# How to move Piranha When moving the Tank?



## Mattones (Jul 9, 2006)

Well soon enough I am gonna have to move my 125G into my bedroom which is in the other room. How will I go about doing this with keeping the Piranha's fine?

I was thinking. Filling a couple big buckets up and placing two or three in each bucket with the TANK water in it. Then I will completely empty the rest of the tank water into another few buckets or a garbage can. The gravel in with the water also Plus the heater to keep it warm. I have Eheim Filters 2215 and a 2217 I will keep these off the whole time? Since they will already still have water in them.(I wont clean them because of Bacteria) I will then move the tank as fast as possible to the location and poor the water back in from the garbage can.. Then add the filters get them up and running same with the heater.. By this time it should be 1 hour - 11/2 Should I fill the last ¼ up with new water?

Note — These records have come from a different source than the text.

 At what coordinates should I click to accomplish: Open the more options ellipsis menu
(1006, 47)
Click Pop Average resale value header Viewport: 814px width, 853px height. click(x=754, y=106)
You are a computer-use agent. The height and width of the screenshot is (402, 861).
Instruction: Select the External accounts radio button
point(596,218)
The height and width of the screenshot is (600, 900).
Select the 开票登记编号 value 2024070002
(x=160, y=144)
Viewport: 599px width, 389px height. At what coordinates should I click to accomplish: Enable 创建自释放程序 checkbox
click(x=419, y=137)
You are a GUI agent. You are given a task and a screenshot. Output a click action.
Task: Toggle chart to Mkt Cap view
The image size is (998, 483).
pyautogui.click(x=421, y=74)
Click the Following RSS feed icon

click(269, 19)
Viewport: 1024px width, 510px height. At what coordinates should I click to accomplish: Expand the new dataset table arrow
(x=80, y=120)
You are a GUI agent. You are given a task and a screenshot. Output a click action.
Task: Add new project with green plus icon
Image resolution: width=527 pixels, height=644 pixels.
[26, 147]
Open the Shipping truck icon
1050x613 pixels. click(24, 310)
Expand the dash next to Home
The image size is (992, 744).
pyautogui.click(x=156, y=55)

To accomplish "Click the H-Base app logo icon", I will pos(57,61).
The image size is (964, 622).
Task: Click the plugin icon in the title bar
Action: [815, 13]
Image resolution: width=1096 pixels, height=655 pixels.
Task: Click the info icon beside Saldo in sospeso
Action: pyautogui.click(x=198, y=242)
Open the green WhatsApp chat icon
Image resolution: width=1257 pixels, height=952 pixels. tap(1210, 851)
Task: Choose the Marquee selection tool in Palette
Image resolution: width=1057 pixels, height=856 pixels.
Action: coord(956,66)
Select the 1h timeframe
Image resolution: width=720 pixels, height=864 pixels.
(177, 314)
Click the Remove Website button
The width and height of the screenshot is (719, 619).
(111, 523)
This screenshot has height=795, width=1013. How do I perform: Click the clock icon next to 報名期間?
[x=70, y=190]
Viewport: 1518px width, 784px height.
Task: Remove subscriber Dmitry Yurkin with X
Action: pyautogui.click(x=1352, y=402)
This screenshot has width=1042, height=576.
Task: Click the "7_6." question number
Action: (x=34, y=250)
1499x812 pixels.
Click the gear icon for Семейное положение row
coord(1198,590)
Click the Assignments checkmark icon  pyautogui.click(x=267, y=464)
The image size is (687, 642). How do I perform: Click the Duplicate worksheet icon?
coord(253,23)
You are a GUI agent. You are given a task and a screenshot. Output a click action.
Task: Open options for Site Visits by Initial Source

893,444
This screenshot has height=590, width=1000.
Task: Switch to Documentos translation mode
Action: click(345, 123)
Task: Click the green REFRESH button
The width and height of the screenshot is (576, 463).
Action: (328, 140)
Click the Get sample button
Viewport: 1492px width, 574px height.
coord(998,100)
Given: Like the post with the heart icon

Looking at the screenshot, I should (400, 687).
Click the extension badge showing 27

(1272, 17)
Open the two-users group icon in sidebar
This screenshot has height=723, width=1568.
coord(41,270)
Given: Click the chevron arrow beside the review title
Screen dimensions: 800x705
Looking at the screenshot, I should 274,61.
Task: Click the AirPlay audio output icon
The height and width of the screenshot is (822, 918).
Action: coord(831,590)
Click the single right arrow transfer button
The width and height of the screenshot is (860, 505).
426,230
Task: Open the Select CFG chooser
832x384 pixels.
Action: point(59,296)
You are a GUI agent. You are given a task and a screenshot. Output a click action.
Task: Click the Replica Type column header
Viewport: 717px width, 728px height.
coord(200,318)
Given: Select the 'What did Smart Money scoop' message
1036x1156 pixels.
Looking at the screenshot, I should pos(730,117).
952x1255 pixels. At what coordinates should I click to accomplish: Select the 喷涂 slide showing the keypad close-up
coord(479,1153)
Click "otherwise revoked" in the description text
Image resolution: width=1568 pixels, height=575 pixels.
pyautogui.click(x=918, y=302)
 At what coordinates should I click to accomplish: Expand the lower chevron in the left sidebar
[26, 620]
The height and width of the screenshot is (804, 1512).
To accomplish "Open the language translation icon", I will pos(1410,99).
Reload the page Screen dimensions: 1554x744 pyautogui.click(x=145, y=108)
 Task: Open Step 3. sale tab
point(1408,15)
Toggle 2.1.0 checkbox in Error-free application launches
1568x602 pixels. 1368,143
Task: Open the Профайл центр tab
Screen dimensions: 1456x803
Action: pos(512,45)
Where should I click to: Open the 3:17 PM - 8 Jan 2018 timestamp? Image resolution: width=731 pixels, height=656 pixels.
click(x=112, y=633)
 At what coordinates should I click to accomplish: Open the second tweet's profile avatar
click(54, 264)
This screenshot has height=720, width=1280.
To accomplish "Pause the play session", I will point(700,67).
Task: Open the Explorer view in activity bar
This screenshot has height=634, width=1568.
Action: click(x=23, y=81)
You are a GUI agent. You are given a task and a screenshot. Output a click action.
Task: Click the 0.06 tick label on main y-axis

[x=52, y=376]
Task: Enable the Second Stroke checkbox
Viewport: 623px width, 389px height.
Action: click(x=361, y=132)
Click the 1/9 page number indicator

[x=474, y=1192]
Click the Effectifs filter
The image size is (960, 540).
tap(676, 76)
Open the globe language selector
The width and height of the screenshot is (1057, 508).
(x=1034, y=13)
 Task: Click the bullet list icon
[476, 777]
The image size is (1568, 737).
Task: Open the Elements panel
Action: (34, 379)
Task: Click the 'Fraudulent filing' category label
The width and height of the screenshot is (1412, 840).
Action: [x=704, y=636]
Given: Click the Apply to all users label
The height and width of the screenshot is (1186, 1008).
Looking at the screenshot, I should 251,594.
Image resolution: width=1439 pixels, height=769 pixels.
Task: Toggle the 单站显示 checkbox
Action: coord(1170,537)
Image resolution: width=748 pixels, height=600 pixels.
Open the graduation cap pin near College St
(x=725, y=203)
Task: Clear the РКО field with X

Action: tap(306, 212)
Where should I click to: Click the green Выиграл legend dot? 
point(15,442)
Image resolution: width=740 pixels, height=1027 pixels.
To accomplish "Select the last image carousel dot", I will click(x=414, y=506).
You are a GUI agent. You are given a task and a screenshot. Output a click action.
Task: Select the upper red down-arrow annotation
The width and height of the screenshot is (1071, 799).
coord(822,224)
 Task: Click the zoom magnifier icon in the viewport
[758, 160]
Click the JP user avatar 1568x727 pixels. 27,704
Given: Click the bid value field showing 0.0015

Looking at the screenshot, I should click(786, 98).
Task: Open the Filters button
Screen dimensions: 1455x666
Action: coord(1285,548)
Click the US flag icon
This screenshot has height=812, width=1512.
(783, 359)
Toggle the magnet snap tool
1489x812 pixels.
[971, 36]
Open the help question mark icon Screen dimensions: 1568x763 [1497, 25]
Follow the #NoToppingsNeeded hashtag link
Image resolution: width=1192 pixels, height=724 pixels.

I sort of want to add new gravel to the tank but am afraid it will destroy all my bacteria? I have no other tank for my Piranha's to be housed in so if I add the new gravel or sand there is a chance the water will be cloudy for about 5 hours or so?

Anyway if I decide to add new gravel or not will it be safe to put my P's back in right away?


----------



## bud......weiser (Feb 12, 2007)

Mattones said:


> Well soon enough I am gonna have to move my 125G into my bedroom which is in the other room. How will I go about doing this with keeping the Piranha's fine?
> 
> I was thinking. Filling a couple big buckets up and placing two or three in each bucket with the TANK water in it. Then I will completely empty the rest of the tank water into another few buckets or a garbage can. The gravel in with the water also Plus the heater to keep it warm. I have Eheim Filters 2215 and a 2217 I will keep these off the whole time? Since they will already still have water in them.(I wont clean them because of Bacteria) I will then move the tank as fast as possible to the location and poor the water back in from the garbage can.. Then add the filters get them up and running same with the heater.. By this time it should be 1 hour - 11/2 Should I fill the last ¼ up with new water?
> 
> ...


put the piranhas in a bath tub just clean it with water so theres no soap in the tub,i mean take your time and clean it,i bet you that you can put almost all the water in there.just a thought im sure someones going to disagry but id do it so those are my two cents.


----------



## the REASON (Jun 18, 2006)

if you keep the same substrate and filters you dont really need the water. i would defiantely not recommend using the bath tub. but some big rubbermaid containers if you are really that concerned.


----------



## Dawgz (Aug 18, 2005)

What u stated in ur post is fine, i see no problem with it, that bathtub idea however, i would suggest you stay far from it.


----------



## bud......weiser (Feb 12, 2007)

see gofigure people say its bad idea i just like to know why, if the bath tub is spotless the buckets that i had my piranhas in ,they had soap in it before many times and all i did was give it a clean and they were in there for a hour and nothing happend you people make me laugh as tohow scared you are of that idea,--1--all you have to do is just clean it right with a sertain liquid that dosent harm fish--2--dont be a moron and clean it right and itll be the cheapest way its just an idea


----------



## eightreds (Mar 2, 2007)

NJKILLSYOU said:


> if you keep the same substrate and filters you dont really need the water. i would defiantely not recommend using the bath tub. but some big rubbermaid containers if you are really that concerned.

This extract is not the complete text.